So I have the entire Harry Harrison collection – or at least most of his works. I’ve hardly made a dent in it, only reading Make room! Make room! because Soylent Green.
For this challenge though, I’ve chosen to read Star Smashers of the Galaxy Rangers.
It’s not my favourite. Although I do not regret that choice.
There are things there that I can appreciate. He presented things with a pretty – remarkably – progressive mind. At the very least, you can see these reflected in the current social mindset. Chuck and Jerry ended up as a couple; (Son of) an African American ended up with a white girl. The American sense of identity is strong.
It felt like Guardians of the Galaxy for an earlier audience, to be honest.
I could appreciate it because you can see how Harrison’s writing affected our current society.
Where did Jerry and Chuck’s relationship come out of? The narrative didn’t show it. Then again, it took the internet and my friends to tell me that Dumbledore was gay.
Sally annoyed me.
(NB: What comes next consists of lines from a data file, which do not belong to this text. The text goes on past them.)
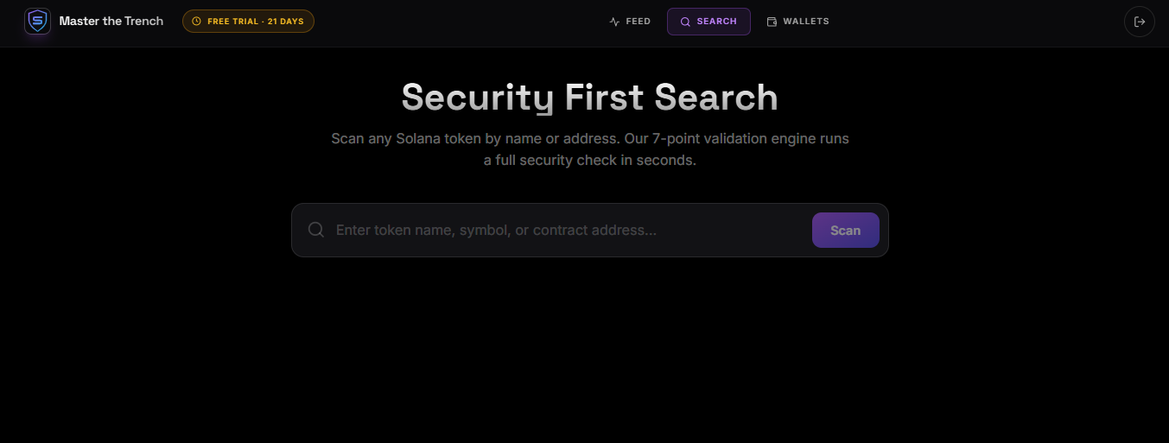This screenshot has height=443, width=1169.
Task: Click the shield logo icon
Action: [x=37, y=21]
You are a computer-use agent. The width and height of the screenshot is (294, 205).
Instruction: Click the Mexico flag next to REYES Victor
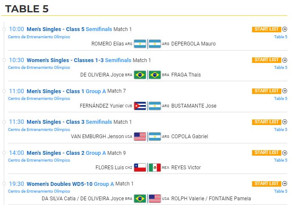tap(155, 168)
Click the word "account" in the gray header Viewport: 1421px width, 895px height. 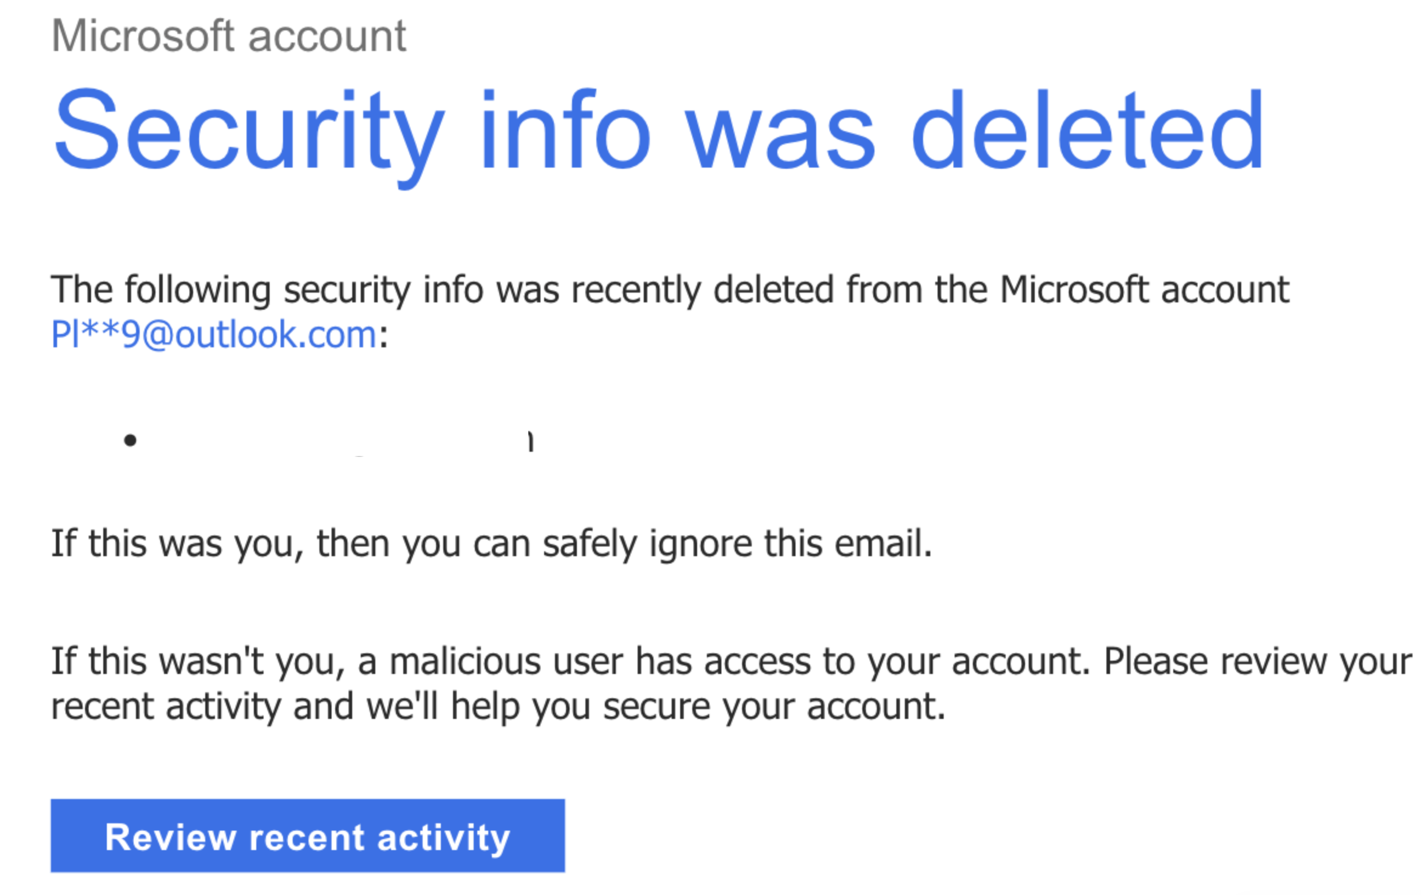(x=327, y=38)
From constantly getting kidnapped or overcome by mentally strong aliens, or giving away their plans to their enemies, to having her opinion ignored for “being a hysterical woman”, to being the only female, thus the only one to have to serve anyone. Also being completely sexualized and don’t care.
Arguably, you can say it’s the female sexual awakening, and Sally is expressed as being comfortable in her sexuality. Maybe. But I don’t think it’s a strong enough argument.
One thing I did like, and that I immediately saw the fault of our human crew, was the favouring of the humanoid race over the more gruesome looking, not – humanoid one. Immediately you can guess, because clichés, that the humanoids would embody the enemies. And they did.
Looks are deceiving.
Still for these faults, looking at the time it was set in, when it was written, you can’t help but want to overlook them.
Plus, it says something when you know what AC/DC means, years after that meaning does out. I think that was the most rib-tickling part of it.